Photodynamic therapy (PDT) has evolved as an essential method for infection control, but is confronted with challenges in terms of low oxygen supply, possible toxicity during light irradiation, and nonpersistent action. Herein, to address these limitations, black phosphorus (BP) is used as a photosensitizer and decorated with Pt nanoparticles and aminobenzyl-2-pyridone (APy) moieties to obtain BP@APy-Pt. The stability of BP is improved through the capture and occupation of lone-pair electrons after reductive deposition of Pt nanoparticles and covalent conjugation of APy. Pt nanoparticles on BP@APy-Pt catalyze the decomposition of endogenous H₂O₂ to produce oxygen for consecutive cycles with a stable production capacity. The light exposure to BP@APy-Pt generates significantly higher ¹O₂ levels than those of BP/light, and the generated ¹O₂ is partially captured by APy moieties. The captured ¹O₂ during 20 min of illumination shows a constant release for 24 h in the dark. The cycled storage and release feature eliminates the toxicity of ¹O₂ at high levels during illumination and leads to efficient destruction of S. aureus and P. aeruginosa.

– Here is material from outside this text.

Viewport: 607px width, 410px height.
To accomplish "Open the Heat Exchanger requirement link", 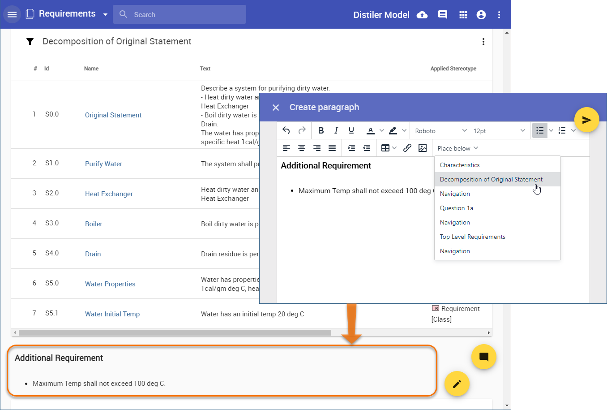I will pos(109,194).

Compared to the healing rates after treatment with BP/light (57.6%), BP@Pt/light (64.8%), BP@APy/light (77.8%), and BP@APy-Pt (48.5%), the skin wounds with infected S. aureus are fully healed after BP@APy-Pt/light treatment. Blood vessels and hair follicles are regenerated to resemble those of normal skin. Thus, this study expands the PDT strategy through integration with oxygen generation, ¹O₂ storage, and persistent release to promote bactericidal efficacy and eliminate side effects.